Energiekontor confirms it has reached financial close on Withernwick II extension project, after securing PPA with leading consumer goods brand.
Construction work is set to begin on what is believed to be the UK’s first subsidy free onshore wind farm, after developer Energiekontor announced it has reached financial close on its 8.2MW Withernwick II extension project in Yorkshire.
The company confirmed yesterday that it has secured a Power Purchase Agreement (PPA) with an unnamed consumer goods brand, allowing it to proceed with the project.
A contract has also been signed with turbine manufacturer Senvion for four MM92 turbines, with the project now expected to come online in early 2019.
The development will take the capacity of the extended Withernwick Wind farm to 26.65MW.

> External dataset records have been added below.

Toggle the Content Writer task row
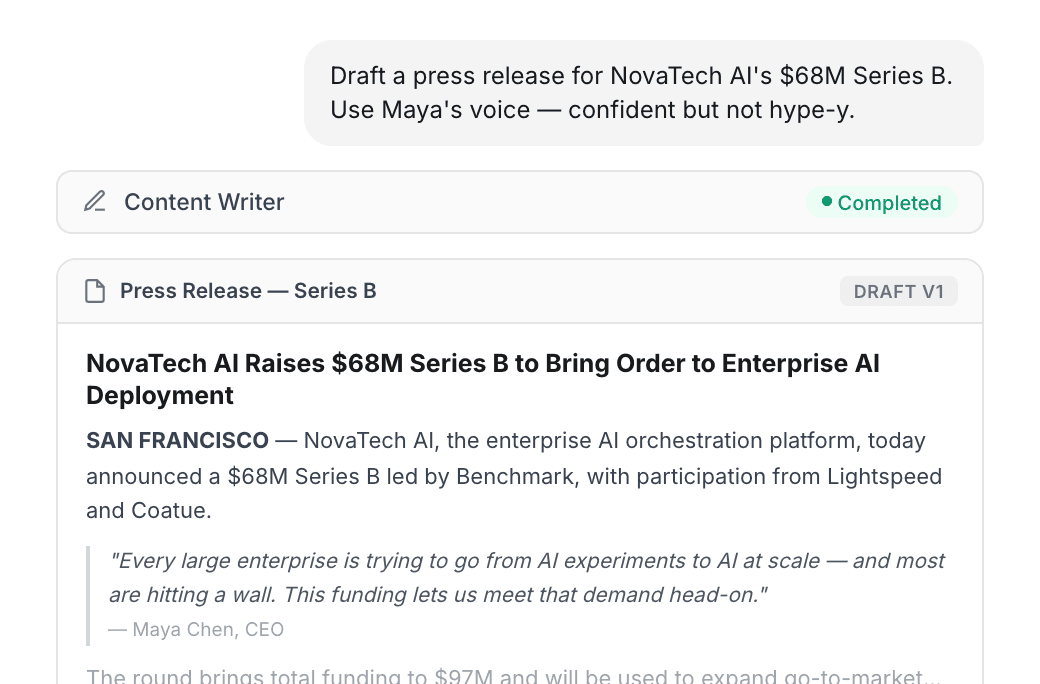 click(x=520, y=201)
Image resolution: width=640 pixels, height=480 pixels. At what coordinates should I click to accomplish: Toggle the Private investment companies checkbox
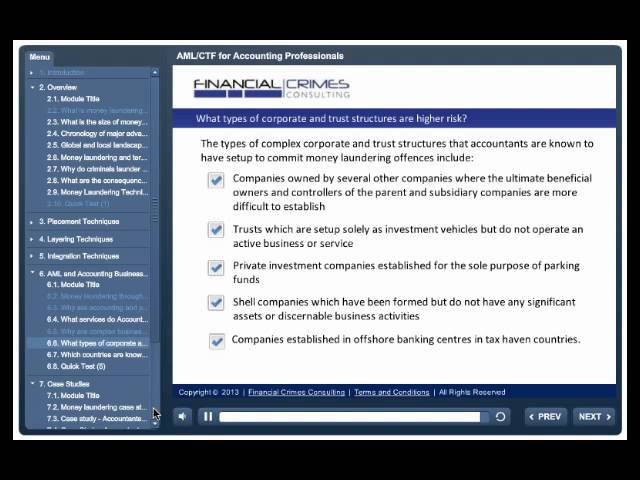tap(216, 267)
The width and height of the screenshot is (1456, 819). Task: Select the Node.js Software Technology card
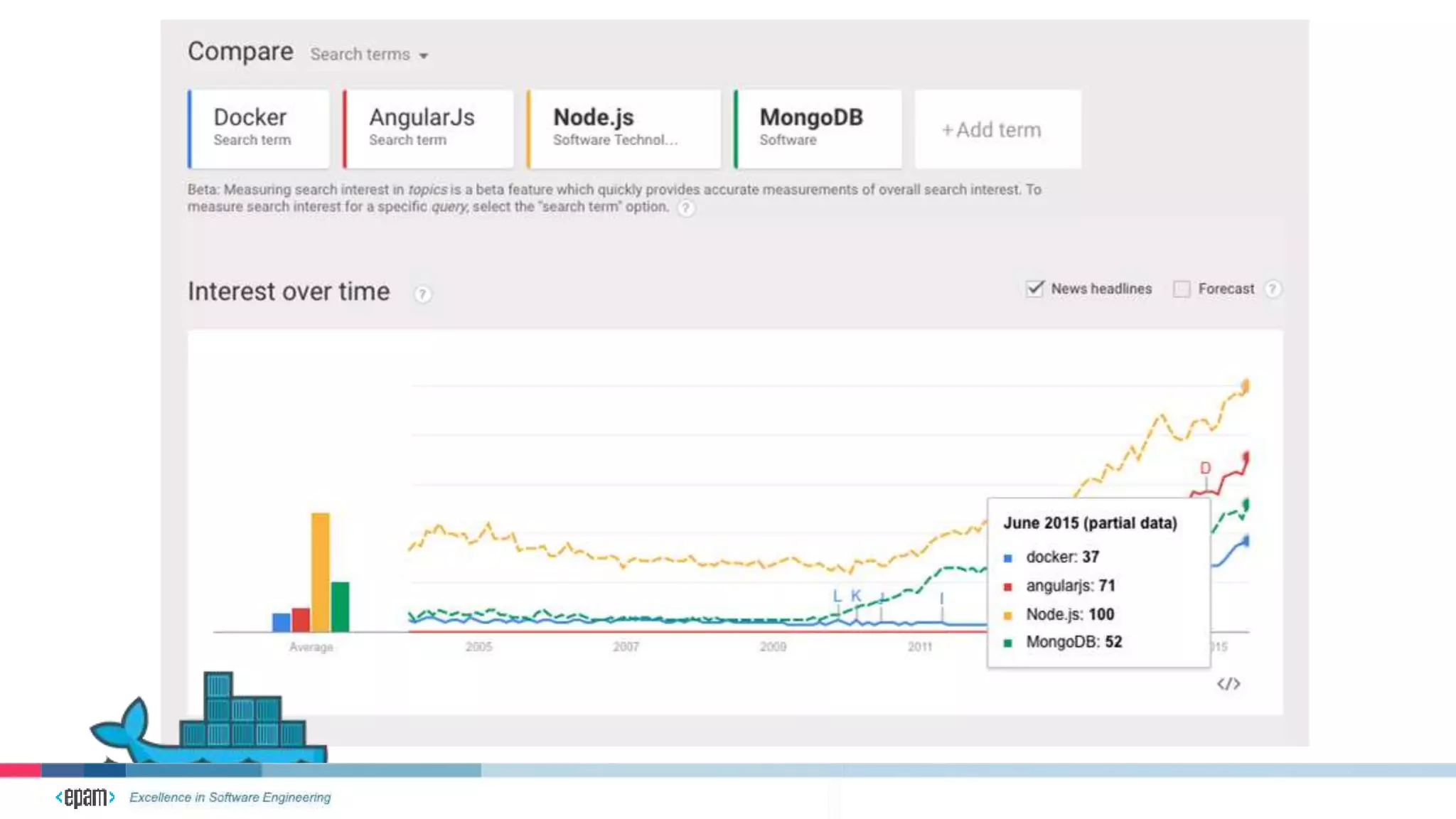pos(623,129)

The project represents a major milestone for the UK onshore wind energy market, which has faced a development hiatus over the past year following the government’s decision to block onshore projects from competing for clean energy price support contracts.
A number of developers have responded by seeking PPA contracts with large corporate customers and Energiekontor believes the Withernwick II project is the first to make it to the construction phase without any form of government support.

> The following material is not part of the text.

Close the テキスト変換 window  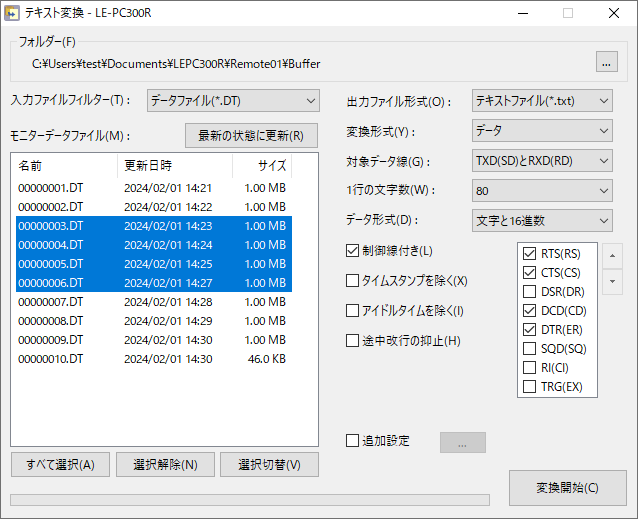pos(615,13)
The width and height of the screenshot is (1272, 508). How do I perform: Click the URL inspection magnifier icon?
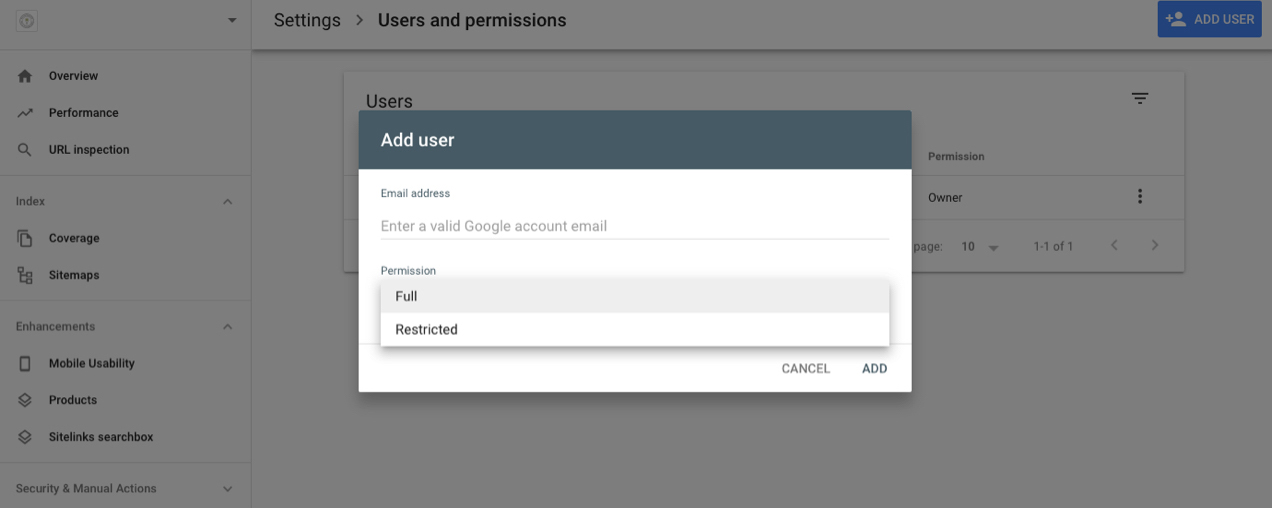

Peter Szabo, CEO of Energiekontor AG, said the project represented a major step forward for the UK renewables industry.
“Our extensive experience and reputation as a trusted partner in the UK market, has once again persuaded a large industrial partner to sign a PPA,” he said in a statement. “The financial close of the Withernwick II project, the UK’s first profitable wind farm under pure market conditions, shows that our strategy to reduce costs by improving efficiency is bearing fruit.
“It also underlines our pioneering role in the quest to realise wind farms and solar parks with a lower levelized cost of electricity than fossil and nuclear alternatives. It is our most important contribution to our vision of a society whose electricity needs are fully covered by renewable energy.”

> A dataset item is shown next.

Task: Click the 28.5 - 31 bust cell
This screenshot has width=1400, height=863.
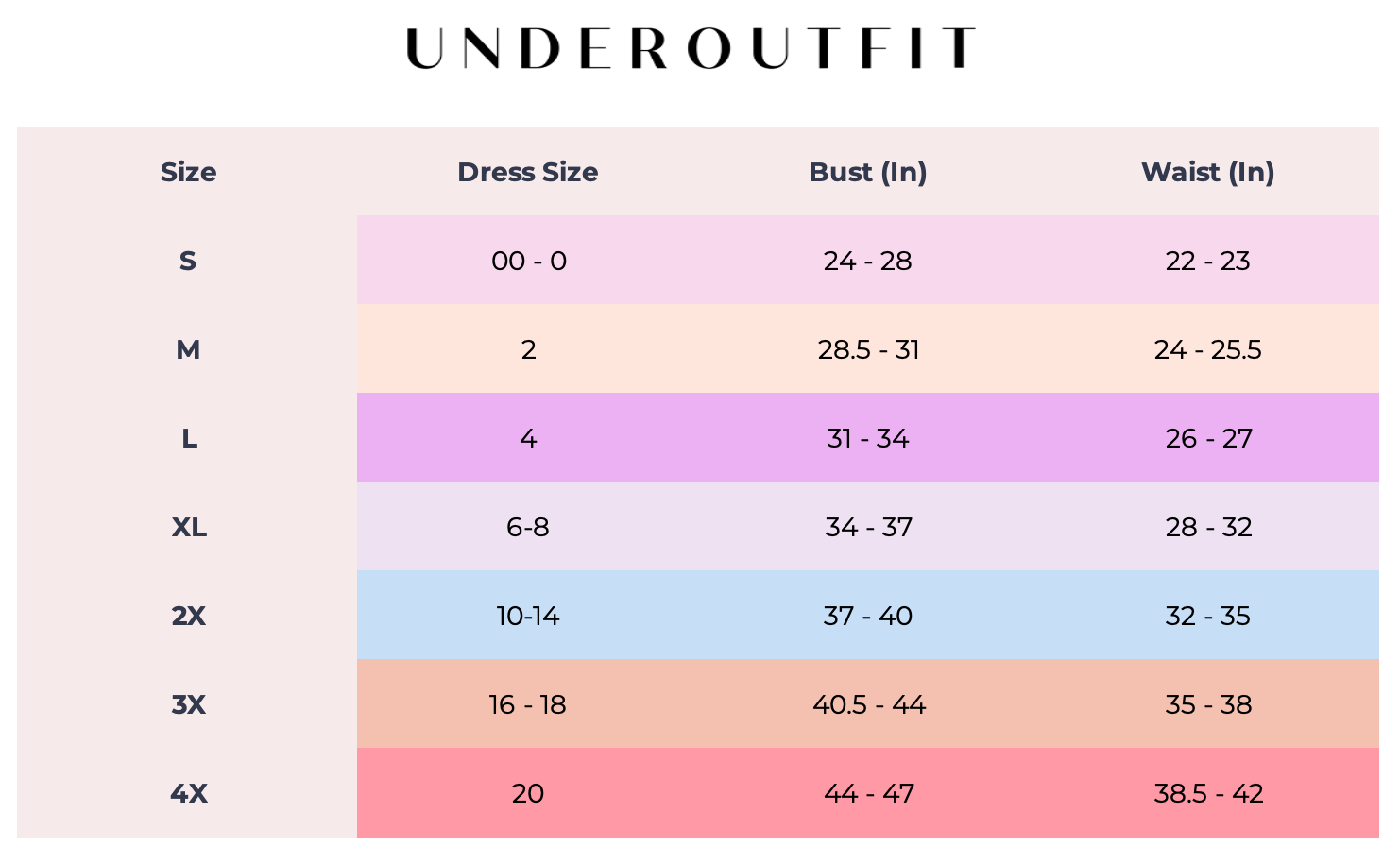Action: [868, 349]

A number of other PPA-backed onshore wind and solar projects are understood to be in the pipeline and the trend has been broadly welcomed by the government, which has cited it as evidence that renewables can now be developed without recourse to subsidy support.
However, critics have countered that allowing onshore wind and solar farms to compete for government-backed clean energy contracts would help curb energy bills for consumers, while allowing the sector to scale up faster at a time when the UK is set to miss its medium-term emissions reduction targets.